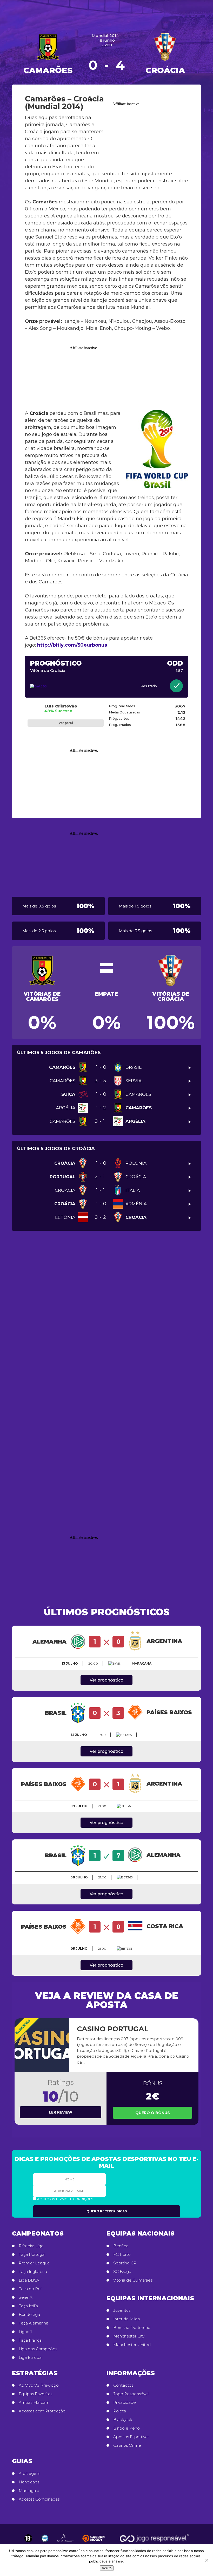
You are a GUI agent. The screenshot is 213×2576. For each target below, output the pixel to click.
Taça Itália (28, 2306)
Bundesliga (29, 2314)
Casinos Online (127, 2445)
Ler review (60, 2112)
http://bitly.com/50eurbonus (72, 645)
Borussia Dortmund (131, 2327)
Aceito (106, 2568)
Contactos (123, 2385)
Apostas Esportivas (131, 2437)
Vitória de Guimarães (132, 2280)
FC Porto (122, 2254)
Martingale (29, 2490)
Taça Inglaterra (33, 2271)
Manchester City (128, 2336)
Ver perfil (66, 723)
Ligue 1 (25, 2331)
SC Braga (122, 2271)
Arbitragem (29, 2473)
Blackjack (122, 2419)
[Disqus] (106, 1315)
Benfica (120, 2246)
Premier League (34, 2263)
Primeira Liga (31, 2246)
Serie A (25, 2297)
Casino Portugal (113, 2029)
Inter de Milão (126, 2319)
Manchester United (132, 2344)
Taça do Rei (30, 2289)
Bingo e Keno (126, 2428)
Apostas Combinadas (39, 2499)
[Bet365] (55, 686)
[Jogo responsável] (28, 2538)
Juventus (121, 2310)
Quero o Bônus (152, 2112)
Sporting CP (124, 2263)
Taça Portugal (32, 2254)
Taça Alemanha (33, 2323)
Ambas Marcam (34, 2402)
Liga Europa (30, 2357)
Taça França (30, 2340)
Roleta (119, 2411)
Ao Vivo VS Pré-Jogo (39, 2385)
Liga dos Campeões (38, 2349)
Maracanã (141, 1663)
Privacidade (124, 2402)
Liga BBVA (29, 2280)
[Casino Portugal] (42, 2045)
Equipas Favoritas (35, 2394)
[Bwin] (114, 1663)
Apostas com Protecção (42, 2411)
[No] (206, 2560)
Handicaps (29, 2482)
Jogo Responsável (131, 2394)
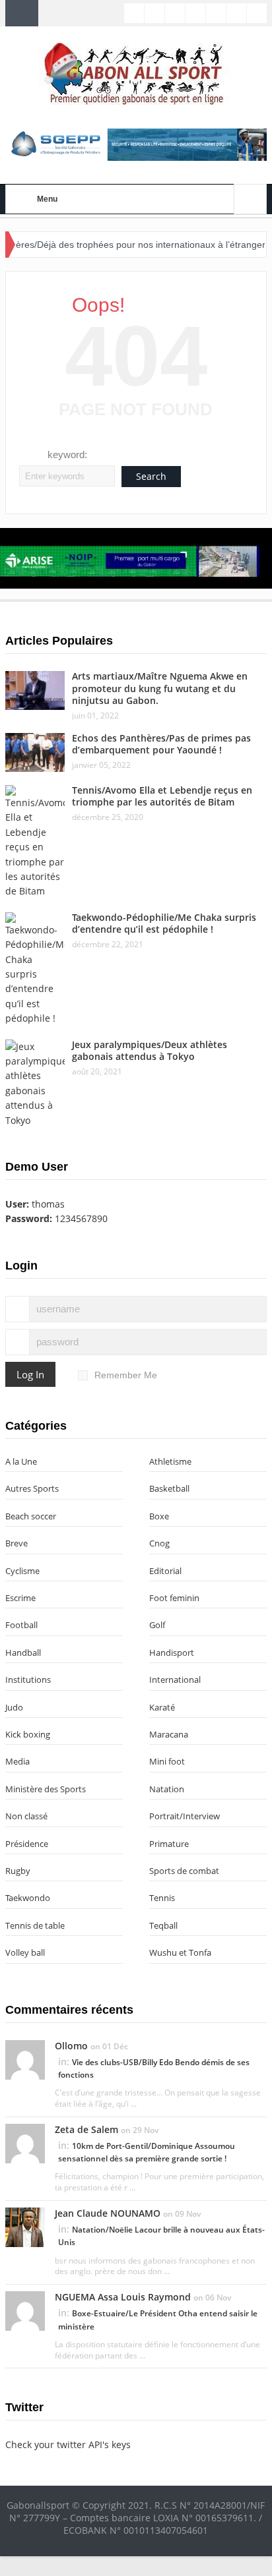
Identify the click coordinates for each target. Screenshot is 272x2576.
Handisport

| Exercise |
Repeat all entries exactly. Skip the pictures.

| Your solution |
You are a GUI agent. The screenshot is 213×2576. For each target below, output the pixel to click.
Taça Itália (28, 2306)
Bundesliga (29, 2314)
Casinos Online (127, 2445)
Ler review (60, 2112)
http://bitly.com/50eurbonus (72, 645)
Borussia Dortmund (131, 2327)
Aceito (106, 2568)
Contactos (123, 2385)
Apostas Esportivas (131, 2437)
Vitória de Guimarães (132, 2280)
FC Porto (122, 2254)
Martingale (29, 2490)
Taça Inglaterra (33, 2271)
Manchester City (128, 2336)
Ver perfil (66, 723)
Ligue 1 (25, 2331)
SC Braga (122, 2271)
Arbitragem (29, 2473)
Blackjack (122, 2419)
[Disqus] (106, 1315)
Benfica (120, 2246)
Premier League (34, 2263)
Primeira Liga (31, 2246)
Serie A (25, 2297)
Casino Portugal (113, 2029)
Inter de Milão (126, 2319)
Manchester United (132, 2344)
Taça do Rei (30, 2289)
Bingo e Keno (126, 2428)
Apostas Combinadas (39, 2499)
[Bet365] (55, 686)
[Jogo responsável] (28, 2538)
Juventus (121, 2310)
Quero o Bônus (152, 2112)
Sporting CP (124, 2263)
Taça Portugal (32, 2254)
Taça Alemanha (33, 2323)
Ambas Marcam (34, 2402)
Liga Europa (30, 2357)
Taça França (30, 2340)
Roleta (119, 2411)
Ao Vivo VS Pré-Jogo (39, 2385)
Liga dos Campeões (38, 2349)
Maracanã (141, 1663)
Privacidade (124, 2402)
Liga BBVA (29, 2280)
[Casino Portugal] (42, 2045)
Equipas Favoritas (35, 2394)
[Bwin] (114, 1663)
Apostas com Protecção (42, 2411)
[No] (206, 2560)
Handicaps (29, 2482)
Jogo Responsável (131, 2394)
Identify the click coordinates for each target. Screenshot is 272x2576.
Handisport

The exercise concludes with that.